**PROBLEM REQUIREMENTS:**
Pick up the passage below on teaching guitar and continue it from its last sentence.

**DOCUMENT TEXT:**
Over the past 20 years I’ve been teaching guitar. I’m a licensed public school teacher, and I’ve found that the traditional methods weren’t enough. I’ve adopted six tenets to make my guitar instruction more effective. I’ve also posted these tenets on my website

First, students need autonomy. Students should be learning exactly what they want to learn with the instructor guiding the process and teaching proper technique to make sure the student avoids injury.

Second, students learn better in community. I work to create communities of practice for students to share and test what they’re learning.

Third, creativity is essential! Students create music, write songs, and are encouraged to find their own rhythm. Studies have shown that creative ability is a stronger indicator of future success than IQ.

Fourth, students should play, not practice. The word “practice” sometimes has a negative connotation attached to it. We are, in most cases, learning guitar for personal enrichment, not to become professional guitarists – if it’s not fun, then we should try something else. Music shouldn’t be another chore that our overburdened kids are saddled with. And the students I’ve had who went on to become professional guitarists love to play!

**RECORDS SUPPLIED:**
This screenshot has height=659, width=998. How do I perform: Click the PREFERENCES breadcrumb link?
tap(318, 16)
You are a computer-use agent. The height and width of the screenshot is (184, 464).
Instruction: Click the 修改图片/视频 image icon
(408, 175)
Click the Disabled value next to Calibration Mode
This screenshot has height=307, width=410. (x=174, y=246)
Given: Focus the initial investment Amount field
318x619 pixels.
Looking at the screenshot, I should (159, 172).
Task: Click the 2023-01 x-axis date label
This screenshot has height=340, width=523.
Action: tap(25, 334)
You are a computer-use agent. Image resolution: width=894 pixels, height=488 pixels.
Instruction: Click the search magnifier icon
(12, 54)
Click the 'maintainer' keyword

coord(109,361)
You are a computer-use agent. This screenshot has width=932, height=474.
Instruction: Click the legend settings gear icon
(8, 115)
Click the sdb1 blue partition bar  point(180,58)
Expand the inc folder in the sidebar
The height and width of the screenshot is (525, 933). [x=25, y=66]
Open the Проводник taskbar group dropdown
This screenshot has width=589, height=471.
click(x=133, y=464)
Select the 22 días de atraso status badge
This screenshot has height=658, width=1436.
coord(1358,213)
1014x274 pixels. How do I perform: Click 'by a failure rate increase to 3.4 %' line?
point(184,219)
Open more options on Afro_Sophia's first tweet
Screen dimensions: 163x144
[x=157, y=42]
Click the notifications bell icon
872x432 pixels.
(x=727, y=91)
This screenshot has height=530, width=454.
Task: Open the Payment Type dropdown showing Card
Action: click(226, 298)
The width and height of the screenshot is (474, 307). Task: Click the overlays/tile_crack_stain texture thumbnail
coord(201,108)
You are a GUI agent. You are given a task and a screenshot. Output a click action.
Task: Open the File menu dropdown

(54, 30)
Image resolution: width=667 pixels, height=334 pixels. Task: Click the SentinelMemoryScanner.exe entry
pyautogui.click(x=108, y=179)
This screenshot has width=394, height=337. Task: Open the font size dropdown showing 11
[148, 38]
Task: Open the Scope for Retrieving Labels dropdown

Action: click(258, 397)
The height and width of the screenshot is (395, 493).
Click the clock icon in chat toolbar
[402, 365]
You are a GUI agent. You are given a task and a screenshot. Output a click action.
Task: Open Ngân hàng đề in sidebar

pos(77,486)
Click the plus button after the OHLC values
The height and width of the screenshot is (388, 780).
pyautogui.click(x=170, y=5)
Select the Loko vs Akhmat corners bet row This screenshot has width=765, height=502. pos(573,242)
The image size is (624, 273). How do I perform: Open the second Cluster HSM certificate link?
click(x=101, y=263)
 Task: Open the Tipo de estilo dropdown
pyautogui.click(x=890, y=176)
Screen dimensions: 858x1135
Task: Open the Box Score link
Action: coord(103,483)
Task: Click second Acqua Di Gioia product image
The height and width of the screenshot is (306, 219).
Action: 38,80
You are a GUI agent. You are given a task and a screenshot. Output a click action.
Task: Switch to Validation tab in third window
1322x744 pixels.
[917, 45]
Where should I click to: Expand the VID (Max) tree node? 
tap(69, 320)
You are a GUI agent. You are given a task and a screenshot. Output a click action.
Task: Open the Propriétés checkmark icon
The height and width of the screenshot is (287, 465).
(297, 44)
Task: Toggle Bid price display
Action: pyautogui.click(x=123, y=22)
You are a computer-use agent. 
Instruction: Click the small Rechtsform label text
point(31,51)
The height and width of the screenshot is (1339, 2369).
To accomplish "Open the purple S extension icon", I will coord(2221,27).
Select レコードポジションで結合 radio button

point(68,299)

**TASK OUTPUT:**
Fifth, keeping the goal in view, we need to recognize all the successes that lead to it. We need to understand that even though we haven’t reached the main goal, we have made progress that we can be proud of.

Last, it’s important to be able to use everything you learn to enrich your life. Most teachers just focus on technique alone. I work hard to help each student gain confidence, learn more about themselves, and acquire skills that will be useful for the rest of their lives. On top of that, the simple act of learning music has been shown to help people socially, academically, and psychologically.

Following these tenets, I work to teach each student exactly what they want and need to grow as a musician, an artist, and as a person.